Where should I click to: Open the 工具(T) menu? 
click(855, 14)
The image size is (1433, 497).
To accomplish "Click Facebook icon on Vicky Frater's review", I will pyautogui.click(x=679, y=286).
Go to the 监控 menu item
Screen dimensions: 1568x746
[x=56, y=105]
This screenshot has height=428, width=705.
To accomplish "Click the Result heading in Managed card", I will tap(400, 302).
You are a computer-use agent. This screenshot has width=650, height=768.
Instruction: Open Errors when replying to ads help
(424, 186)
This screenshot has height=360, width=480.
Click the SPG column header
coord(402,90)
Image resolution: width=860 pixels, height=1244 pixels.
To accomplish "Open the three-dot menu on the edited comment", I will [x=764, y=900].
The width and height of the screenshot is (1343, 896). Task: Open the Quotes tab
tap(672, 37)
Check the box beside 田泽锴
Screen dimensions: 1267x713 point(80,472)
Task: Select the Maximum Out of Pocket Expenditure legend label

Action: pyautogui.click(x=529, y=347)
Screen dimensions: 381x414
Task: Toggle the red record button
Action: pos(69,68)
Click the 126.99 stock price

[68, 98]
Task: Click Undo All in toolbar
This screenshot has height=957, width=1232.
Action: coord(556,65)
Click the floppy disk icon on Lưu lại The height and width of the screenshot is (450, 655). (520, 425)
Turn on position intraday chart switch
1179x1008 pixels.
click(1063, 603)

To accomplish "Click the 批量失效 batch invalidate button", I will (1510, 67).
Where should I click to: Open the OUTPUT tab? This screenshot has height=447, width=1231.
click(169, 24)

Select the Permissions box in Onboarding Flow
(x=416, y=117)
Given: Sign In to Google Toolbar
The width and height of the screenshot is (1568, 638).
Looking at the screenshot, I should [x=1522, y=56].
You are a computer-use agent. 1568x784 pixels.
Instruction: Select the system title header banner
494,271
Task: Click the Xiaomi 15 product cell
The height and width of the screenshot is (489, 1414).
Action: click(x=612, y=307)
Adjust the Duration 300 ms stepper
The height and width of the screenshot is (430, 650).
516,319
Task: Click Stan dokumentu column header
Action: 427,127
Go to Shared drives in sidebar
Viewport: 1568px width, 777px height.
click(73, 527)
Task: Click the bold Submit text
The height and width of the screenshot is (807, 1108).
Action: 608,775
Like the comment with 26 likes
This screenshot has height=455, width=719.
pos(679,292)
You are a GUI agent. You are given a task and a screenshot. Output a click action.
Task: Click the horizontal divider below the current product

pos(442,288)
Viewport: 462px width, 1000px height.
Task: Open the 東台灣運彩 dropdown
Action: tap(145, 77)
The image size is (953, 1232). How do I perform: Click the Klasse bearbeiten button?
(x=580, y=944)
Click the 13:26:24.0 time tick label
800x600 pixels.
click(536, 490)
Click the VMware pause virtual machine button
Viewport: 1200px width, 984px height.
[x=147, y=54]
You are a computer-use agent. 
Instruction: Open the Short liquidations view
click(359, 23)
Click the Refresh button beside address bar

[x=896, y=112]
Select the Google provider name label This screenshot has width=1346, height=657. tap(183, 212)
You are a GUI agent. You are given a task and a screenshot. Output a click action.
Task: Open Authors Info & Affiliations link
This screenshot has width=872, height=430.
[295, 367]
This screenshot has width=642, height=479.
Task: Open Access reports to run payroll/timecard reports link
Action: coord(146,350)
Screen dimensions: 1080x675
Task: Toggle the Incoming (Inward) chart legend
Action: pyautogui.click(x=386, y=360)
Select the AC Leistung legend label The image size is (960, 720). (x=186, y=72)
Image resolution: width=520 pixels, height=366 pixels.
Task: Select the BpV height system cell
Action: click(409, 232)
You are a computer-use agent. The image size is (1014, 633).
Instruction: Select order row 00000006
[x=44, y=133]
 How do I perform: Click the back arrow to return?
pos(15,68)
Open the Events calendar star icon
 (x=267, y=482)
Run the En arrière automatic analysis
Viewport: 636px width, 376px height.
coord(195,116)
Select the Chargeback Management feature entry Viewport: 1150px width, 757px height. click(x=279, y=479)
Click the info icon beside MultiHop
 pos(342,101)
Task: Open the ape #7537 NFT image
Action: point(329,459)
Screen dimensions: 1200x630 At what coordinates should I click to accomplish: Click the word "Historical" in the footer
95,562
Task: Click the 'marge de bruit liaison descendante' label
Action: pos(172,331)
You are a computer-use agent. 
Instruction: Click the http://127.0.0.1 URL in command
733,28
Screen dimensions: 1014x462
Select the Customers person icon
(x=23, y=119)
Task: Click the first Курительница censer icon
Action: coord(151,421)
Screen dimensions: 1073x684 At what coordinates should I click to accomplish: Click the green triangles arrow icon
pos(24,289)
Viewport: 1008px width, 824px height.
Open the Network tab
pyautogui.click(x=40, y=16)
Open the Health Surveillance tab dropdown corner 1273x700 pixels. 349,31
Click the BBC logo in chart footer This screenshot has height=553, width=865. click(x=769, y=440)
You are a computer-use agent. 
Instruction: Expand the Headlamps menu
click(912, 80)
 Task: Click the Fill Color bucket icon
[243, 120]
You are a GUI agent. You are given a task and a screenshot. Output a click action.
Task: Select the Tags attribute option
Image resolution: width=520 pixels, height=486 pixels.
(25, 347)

┄┄┄┄┄┄┄┄┄┄┄┄┄┄┄┄┄┄┄┄

▸ **Action item**
Retype every line of the listing exactly as it appears.

▸ **Answer below**
Where should I click to: Open the 工具(T) menu? 
click(855, 14)
The image size is (1433, 497).
To accomplish "Click Facebook icon on Vicky Frater's review", I will pyautogui.click(x=679, y=286).
Go to the 监控 menu item
Screen dimensions: 1568x746
[x=56, y=105]
This screenshot has height=428, width=705.
To accomplish "Click the Result heading in Managed card", I will tap(400, 302).
You are a computer-use agent. This screenshot has width=650, height=768.
Instruction: Open Errors when replying to ads help
(424, 186)
This screenshot has height=360, width=480.
Click the SPG column header
coord(402,90)
Image resolution: width=860 pixels, height=1244 pixels.
To accomplish "Open the three-dot menu on the edited comment", I will [x=764, y=900].
The width and height of the screenshot is (1343, 896). Task: Open the Quotes tab
tap(672, 37)
Check the box beside 田泽锴
Screen dimensions: 1267x713 point(80,472)
Task: Select the Maximum Out of Pocket Expenditure legend label

Action: pyautogui.click(x=529, y=347)
Screen dimensions: 381x414
Task: Toggle the red record button
Action: pos(69,68)
Click the 126.99 stock price

[68, 98]
Task: Click Undo All in toolbar
This screenshot has height=957, width=1232.
Action: coord(556,65)
Click the floppy disk icon on Lưu lại The height and width of the screenshot is (450, 655). (520, 425)
Turn on position intraday chart switch
1179x1008 pixels.
click(1063, 603)

To accomplish "Click the 批量失效 batch invalidate button", I will (1510, 67).
Where should I click to: Open the OUTPUT tab? This screenshot has height=447, width=1231.
click(169, 24)

Select the Permissions box in Onboarding Flow
(x=416, y=117)
Given: Sign In to Google Toolbar
The width and height of the screenshot is (1568, 638).
Looking at the screenshot, I should [x=1522, y=56].
You are a computer-use agent. 1568x784 pixels.
Instruction: Select the system title header banner
494,271
Task: Click the Xiaomi 15 product cell
The height and width of the screenshot is (489, 1414).
Action: click(x=612, y=307)
Adjust the Duration 300 ms stepper
The height and width of the screenshot is (430, 650).
516,319
Task: Click Stan dokumentu column header
Action: 427,127
Go to Shared drives in sidebar
Viewport: 1568px width, 777px height.
click(73, 527)
Task: Click the bold Submit text
The height and width of the screenshot is (807, 1108).
Action: 608,775
Like the comment with 26 likes
This screenshot has height=455, width=719.
pos(679,292)
You are a GUI agent. You are given a task and a screenshot. Output a click action.
Task: Click the horizontal divider below the current product

pos(442,288)
Viewport: 462px width, 1000px height.
Task: Open the 東台灣運彩 dropdown
Action: tap(145, 77)
The image size is (953, 1232). How do I perform: Click the Klasse bearbeiten button?
(x=580, y=944)
Click the 13:26:24.0 time tick label
800x600 pixels.
click(536, 490)
Click the VMware pause virtual machine button
Viewport: 1200px width, 984px height.
[x=147, y=54]
You are a computer-use agent. 
Instruction: Open the Short liquidations view
click(359, 23)
Click the Refresh button beside address bar

[x=896, y=112]
Select the Google provider name label This screenshot has width=1346, height=657. tap(183, 212)
You are a GUI agent. You are given a task and a screenshot. Output a click action.
Task: Open Authors Info & Affiliations link
This screenshot has width=872, height=430.
[295, 367]
This screenshot has width=642, height=479.
Task: Open Access reports to run payroll/timecard reports link
Action: coord(146,350)
Screen dimensions: 1080x675
Task: Toggle the Incoming (Inward) chart legend
Action: pyautogui.click(x=386, y=360)
Select the AC Leistung legend label The image size is (960, 720). (x=186, y=72)
Image resolution: width=520 pixels, height=366 pixels.
Task: Select the BpV height system cell
Action: click(409, 232)
You are a computer-use agent. The image size is (1014, 633).
Instruction: Select order row 00000006
[x=44, y=133]
 How do I perform: Click the back arrow to return?
pos(15,68)
Open the Events calendar star icon
 (x=267, y=482)
Run the En arrière automatic analysis
Viewport: 636px width, 376px height.
coord(195,116)
Select the Chargeback Management feature entry Viewport: 1150px width, 757px height. click(x=279, y=479)
Click the info icon beside MultiHop
 pos(342,101)
Task: Open the ape #7537 NFT image
Action: point(329,459)
Screen dimensions: 1200x630 At what coordinates should I click to accomplish: Click the word "Historical" in the footer
95,562
Task: Click the 'marge de bruit liaison descendante' label
Action: pos(172,331)
You are a computer-use agent. 
Instruction: Click the http://127.0.0.1 URL in command
733,28
Screen dimensions: 1014x462
Select the Customers person icon
(x=23, y=119)
Task: Click the first Курительница censer icon
Action: coord(151,421)
Screen dimensions: 1073x684 At what coordinates should I click to accomplish: Click the green triangles arrow icon
pos(24,289)
Viewport: 1008px width, 824px height.
Open the Network tab
pyautogui.click(x=40, y=16)
Open the Health Surveillance tab dropdown corner 1273x700 pixels. 349,31
Click the BBC logo in chart footer This screenshot has height=553, width=865. click(x=769, y=440)
You are a computer-use agent. 
Instruction: Expand the Headlamps menu
click(912, 80)
 Task: Click the Fill Color bucket icon
[243, 120]
You are a GUI agent. You are given a task and a screenshot. Output a click action.
Task: Select the Tags attribute option
Image resolution: width=520 pixels, height=486 pixels.
(25, 347)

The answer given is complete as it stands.